What you need to do: Every line below that mentions the word "dimensions" should be copied out.

Dataset entries:
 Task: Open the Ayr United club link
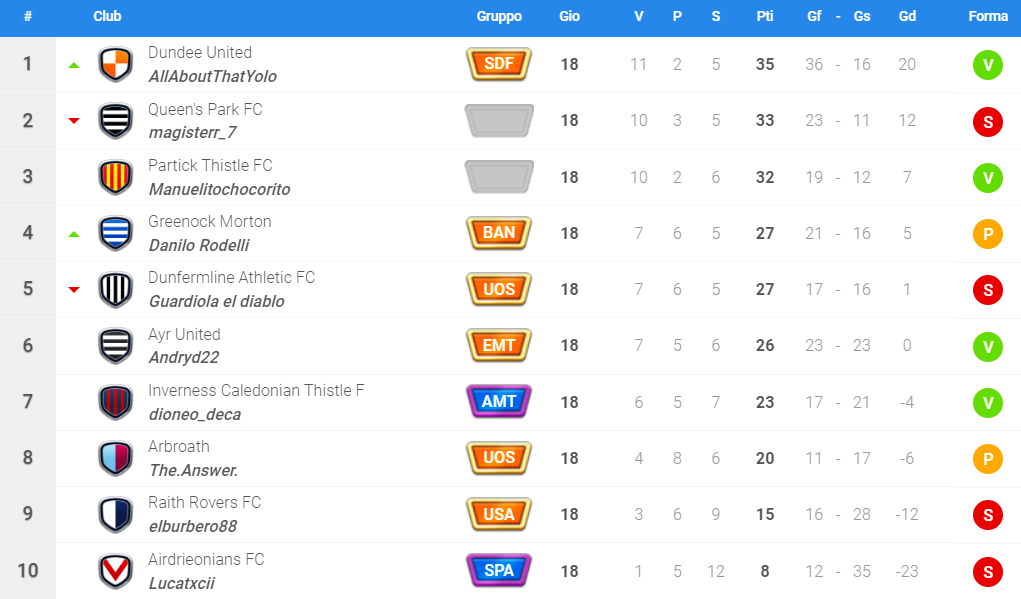pos(184,334)
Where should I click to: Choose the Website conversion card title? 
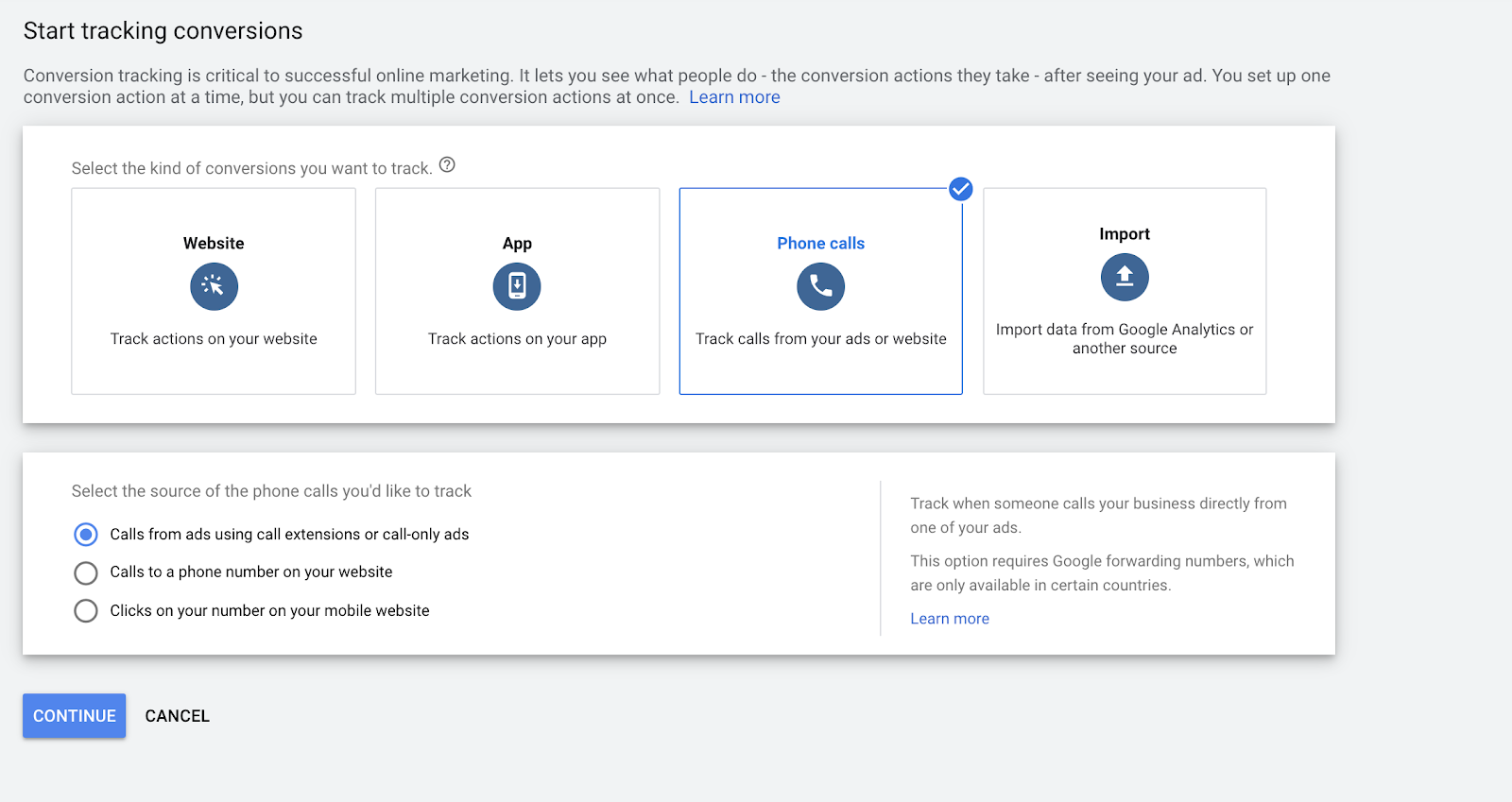[x=214, y=243]
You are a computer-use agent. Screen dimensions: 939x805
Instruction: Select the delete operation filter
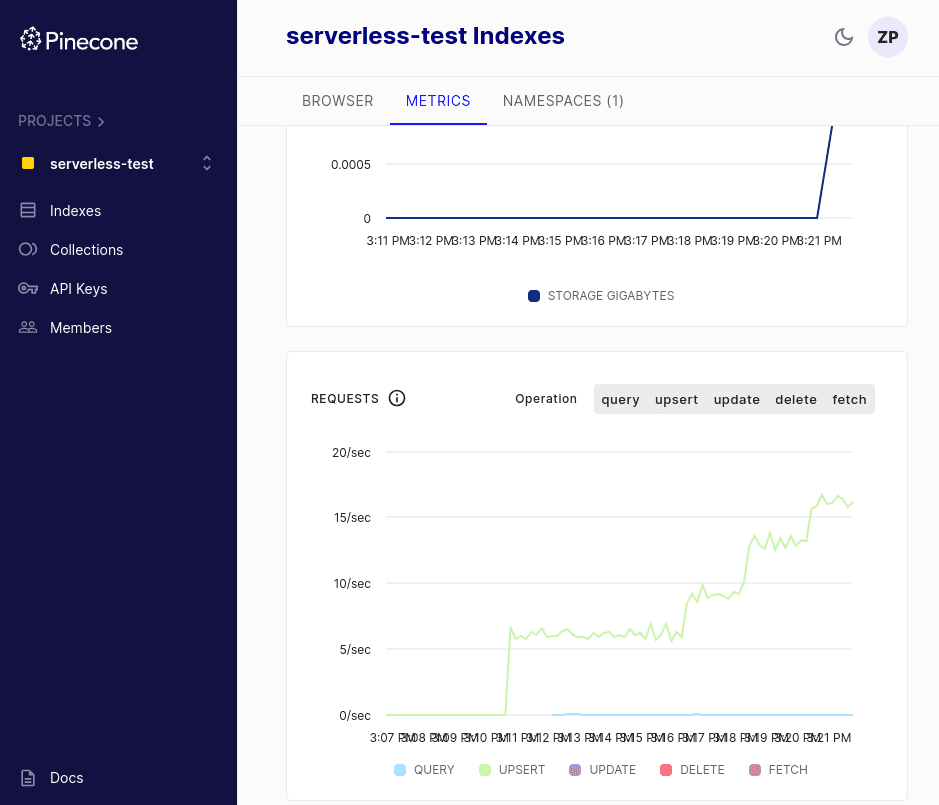[x=795, y=399]
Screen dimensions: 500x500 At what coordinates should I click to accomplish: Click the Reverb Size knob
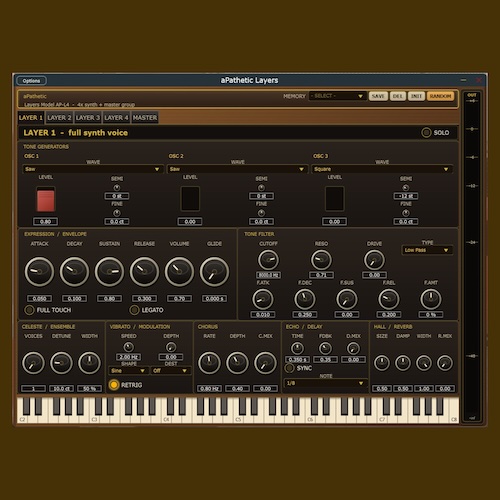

Task output:
You are a computer-use agent. Screen dimensions: 939x805
Screen dimensions: 500x500 At what coordinates should I click to accomplish: Click the Reverb Size knob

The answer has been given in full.